Metin bölümü:
☆ ☆ ☆ ☆

HER 3 MART'TA DEDİĞİMİZ GİBİ; İŞ CİNAYETLERİNİ VE İŞÇİ KATLİAMLARINI DURDURALIM!

05.03.2018

İş cinayetlerine dikkat çekmek için ilki 2013 yılında düzenlenen "TMMOB 3 Mart İş Cinayetlerine Karşı Mücadele Günü"nde İKK`ların bulunduğu kentlerde kitlesel basın açıklamaları gerçekleştirerek “İş Cinayetlerine ve İşci Katliamlarına HAYIR” denildi. 

ANTALYA:
Antalya'da İnşaat Mühendisleri Odası'nda gerçekleşen basın açıklamasını İl Koordinasyon Kurulu Sekreteri Vahap Tuncer okudu.

ANKARA:
Ankara`da TMMOB binası önünde düzenlenen basın açıklamasını Maden Mühendisleri Odası Yönetim Kurulu Başkanı Ayhan Yüksel okudu.

☆ ☆ ☆ ☆

Veri içeriği:
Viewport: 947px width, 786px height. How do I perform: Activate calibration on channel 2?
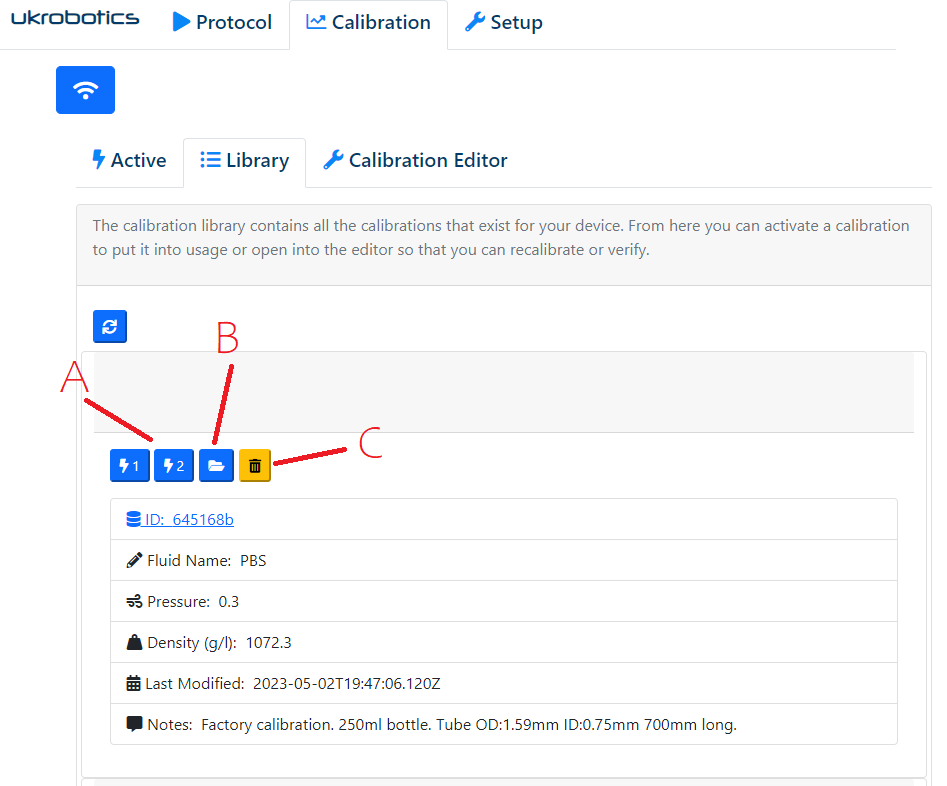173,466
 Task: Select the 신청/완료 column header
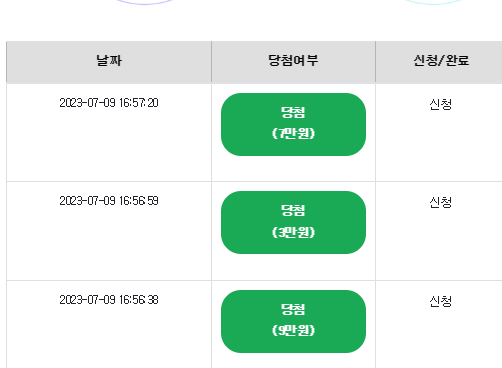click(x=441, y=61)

☆ ☆ ☆ ☆

Yapılacak görevler:
[1] İş cinayetleri haberinde "HER 3 MART'TA" ifadesinin geçtiği yerden başlayıp "Ayhan Yüksel okudu." ifadesinden sonra bitecek şekilde o bölümü aynen yazın.
[2] İş cinayetleri haberine göre Ankara'daki basın açıklamasını kim okudu?
[3] İş cinayetlerine karşı yapılan basın açıklamalarını anlatan haberi kaldığı yerden sürdürün.
Görevleri yapmak için listeye ihtiyaç yoktur.

Görev sonuçları:
[1]
HER 3 MART'TA DEDİĞİMİZ GİBİ; İŞ CİNAYETLERİNİ VE İŞÇİ KATLİAMLARINI DURDURALIM!

05.03.2018

İş cinayetlerine dikkat çekmek için ilki 2013 yılında düzenlenen "TMMOB 3 Mart İş Cinayetlerine Karşı Mücadele Günü"nde İKK`ların bulunduğu kentlerde kitlesel basın açıklamaları gerçekleştirerek “İş Cinayetlerine ve İşci Katliamlarına HAYIR” denildi. 

ANTALYA:
Antalya'da İnşaat Mühendisleri Odası'nda gerçekleşen basın açıklamasını İl Koordinasyon Kurulu Sekreteri Vahap Tuncer okudu.

ANKARA:
Ankara`da TMMOB binası önünde düzenlenen basın açıklamasını Maden Mühendisleri Odası Yönetim Kurulu Başkanı Ayhan Yüksel okudu.

[2] Maden Mühendisleri Odası Yönetim Kurulu Başkanı Ayhan Yüksel

[3]
BODRUM:
Bodrum'da İnşaat Mühendisleri Odasında düzenlenen basıon açıklamasını İKK Sekreteri Sehabettin Doğan okudu.

BOLU: 
Makina Mühendisleri Odası Bolu il Temsilciliğinde gerçekleştirilen 3 Mart İş Cinayetlerine Karşı Mücadele Günü açıklaması, İKK Sekreteri Murat Ataman tarafından okundu.

BURSA: 
DİSK-KESK-TMMOB-TTB-TÜMTİS Bursa Bileşenlerinin BAOB yerleşkesinde gerçekleştirdiği ortak basın açıklamasını TMMOB Bursa İl Koordinasyon Kurulu Sekreteri Fikri Düşünceli okudu.​​​​​​​

EDİRNE:
İnşaat Mühendisleri Odası'nda gerçekleştirilen basın açıklamasını Edirne İKK Sekreteri Nihat Çolak okudu.

GAZİANTEP: 
İnşaat Mühendisleri Odası şubesinde gerçekleşen basın toplantısında, açıklamayı Gaziantep İl Koordinasyon Kurulu Sekreteri Burkay Güçyetmez okudu.

HAKKARİ:
KESK Salonu'nda düzenlenen basın açıklamasını Hakkari İl Koordinasyon Kurulu Sekreteri Hakan Temiz okudu.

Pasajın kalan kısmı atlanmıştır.